Each entry must be output exactly as it appears.

(Stored items)

>>>

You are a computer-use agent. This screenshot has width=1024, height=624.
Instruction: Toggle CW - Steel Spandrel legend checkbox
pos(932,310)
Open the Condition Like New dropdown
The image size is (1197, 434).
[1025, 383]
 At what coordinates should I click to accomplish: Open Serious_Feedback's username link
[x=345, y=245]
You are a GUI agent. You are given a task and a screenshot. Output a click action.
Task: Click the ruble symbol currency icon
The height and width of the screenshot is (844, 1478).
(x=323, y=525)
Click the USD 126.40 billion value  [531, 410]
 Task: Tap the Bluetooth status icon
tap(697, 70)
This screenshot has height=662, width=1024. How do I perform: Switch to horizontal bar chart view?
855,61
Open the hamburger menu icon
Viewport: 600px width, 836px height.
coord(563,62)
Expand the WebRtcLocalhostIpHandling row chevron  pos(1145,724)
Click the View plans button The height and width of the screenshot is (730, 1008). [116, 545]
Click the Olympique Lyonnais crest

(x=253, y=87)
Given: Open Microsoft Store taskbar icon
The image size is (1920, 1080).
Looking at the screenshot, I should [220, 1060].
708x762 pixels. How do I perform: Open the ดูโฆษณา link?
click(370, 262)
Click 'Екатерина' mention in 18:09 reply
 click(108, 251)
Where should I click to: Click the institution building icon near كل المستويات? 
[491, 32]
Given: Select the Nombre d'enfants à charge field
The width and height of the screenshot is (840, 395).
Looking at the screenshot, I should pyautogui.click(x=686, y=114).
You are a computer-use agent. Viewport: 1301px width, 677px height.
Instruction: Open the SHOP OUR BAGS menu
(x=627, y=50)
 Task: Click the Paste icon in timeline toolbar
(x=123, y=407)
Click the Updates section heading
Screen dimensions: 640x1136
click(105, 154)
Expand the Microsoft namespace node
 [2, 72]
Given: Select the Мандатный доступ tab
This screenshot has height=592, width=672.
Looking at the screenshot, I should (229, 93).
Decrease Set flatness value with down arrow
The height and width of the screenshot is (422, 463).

<<<

**Solution to this problem:**
You are a computer-use agent. This screenshot has width=1024, height=624.
Instruction: Toggle CW - Steel Spandrel legend checkbox
pos(932,310)
Open the Condition Like New dropdown
The image size is (1197, 434).
[1025, 383]
 At what coordinates should I click to accomplish: Open Serious_Feedback's username link
[x=345, y=245]
You are a GUI agent. You are given a task and a screenshot. Output a click action.
Task: Click the ruble symbol currency icon
The height and width of the screenshot is (844, 1478).
(x=323, y=525)
Click the USD 126.40 billion value  [531, 410]
 Task: Tap the Bluetooth status icon
tap(697, 70)
This screenshot has height=662, width=1024. How do I perform: Switch to horizontal bar chart view?
855,61
Open the hamburger menu icon
Viewport: 600px width, 836px height.
coord(563,62)
Expand the WebRtcLocalhostIpHandling row chevron  pos(1145,724)
Click the View plans button The height and width of the screenshot is (730, 1008). [116, 545]
Click the Olympique Lyonnais crest

(x=253, y=87)
Given: Open Microsoft Store taskbar icon
The image size is (1920, 1080).
Looking at the screenshot, I should [220, 1060].
708x762 pixels. How do I perform: Open the ดูโฆษณา link?
click(370, 262)
Click 'Екатерина' mention in 18:09 reply
 click(108, 251)
Where should I click to: Click the institution building icon near كل المستويات? 
[491, 32]
Given: Select the Nombre d'enfants à charge field
The width and height of the screenshot is (840, 395).
Looking at the screenshot, I should pyautogui.click(x=686, y=114).
You are a computer-use agent. Viewport: 1301px width, 677px height.
Instruction: Open the SHOP OUR BAGS menu
(x=627, y=50)
 Task: Click the Paste icon in timeline toolbar
(x=123, y=407)
Click the Updates section heading
Screen dimensions: 640x1136
click(105, 154)
Expand the Microsoft namespace node
 [2, 72]
Given: Select the Мандатный доступ tab
This screenshot has height=592, width=672.
Looking at the screenshot, I should (229, 93).
Decrease Set flatness value with down arrow
The height and width of the screenshot is (422, 463).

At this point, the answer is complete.